The Atlantic Monthly, Volume 06, No. 37, November, 1860 eBook

This eBook from the Gutenberg Project consists of approximately 318 pages of information about The Atlantic Monthly, Volume 06, No. 37, November, 1860.

The Atlantic Monthly, Volume 06, No. 37, November, 1860 eBook

This eBook from the Gutenberg Project consists of approximately 318 pages of information about The Atlantic Monthly, Volume 06, No. 37, November, 1860.

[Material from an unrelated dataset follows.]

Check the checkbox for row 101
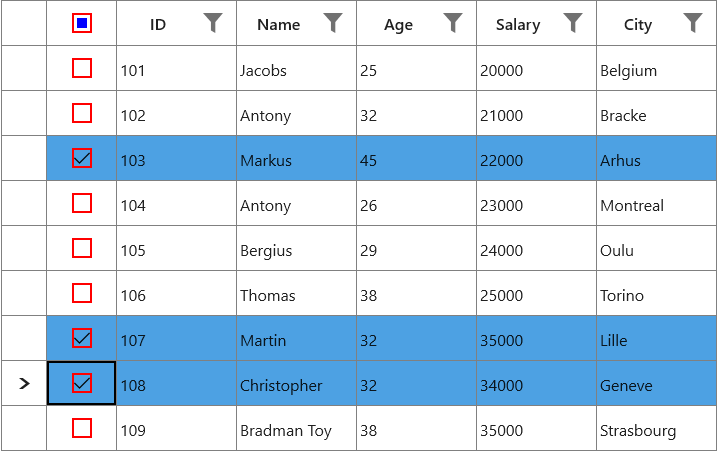Viewport: 717px width, 451px height. [x=82, y=69]
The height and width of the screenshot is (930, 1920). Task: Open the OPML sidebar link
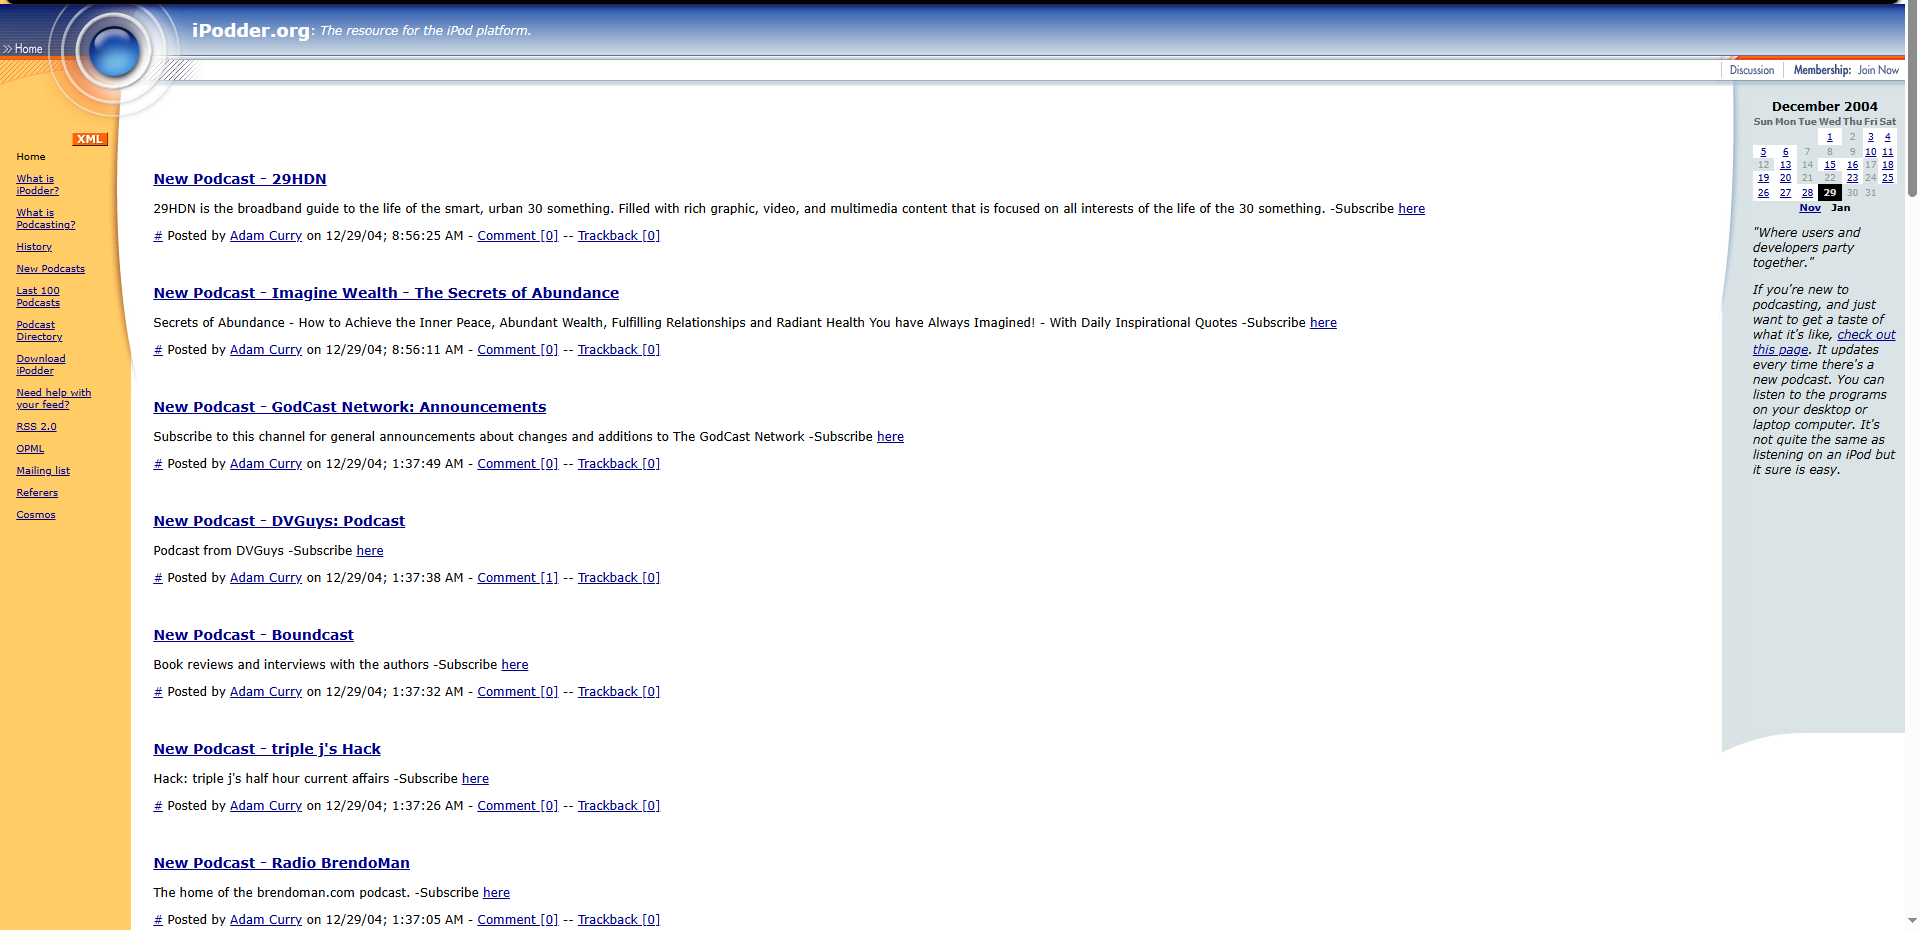coord(30,449)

Let us take one more glance from the window; for there is a mighty jingling and rattling, the children are all running to see something, and the carriage is approaching.  “The carriage”:  it is said advisedly; for there is but one street on the island passable to such an equipage, and but one such equipage to enjoy its privileges,—­only one, that is, drawn by horses, and presentable in Broadway.  There are three other vehicles, each the object of envy and admiration, but each drawn by oxen only.  There is the Baroness, the only lady of title, who sports a sort of butcher’s cart, with a white top; within lies a mattress, and on the mattress recline her ladyship and her daughter, as the cart rumbles and stumbles over the stones;—­nor they alone, for, on emerging from an evening party, I have seen the oxen of the Baroness, unharnessed, quietly munching their hay at the foot of the stairs, while a pair of bare feet emerging from one end of the vehicle, and a hearty snore from the other, showed the mattress to be found a convenience by some one beside the nobility.  Secondly, there is a stout gentleman near the Hotel, reputed to possess eleven daughters, and known to possess a pea-green omnibus mounted on an ox-cart; the windows are all closed with blinds, and the number of young ladies may be an approximation only.  And, lastly, there sometimes rolls slowly by an expensive English curricle, lately imported; the springs are somehow deranged, so that it hangs entirely on one side; three ladies ride within, and the proprietor sits on the box, surveying in calm delight his two red oxen with their sky-blue yoke, and the tall peasant who drives them with a goad.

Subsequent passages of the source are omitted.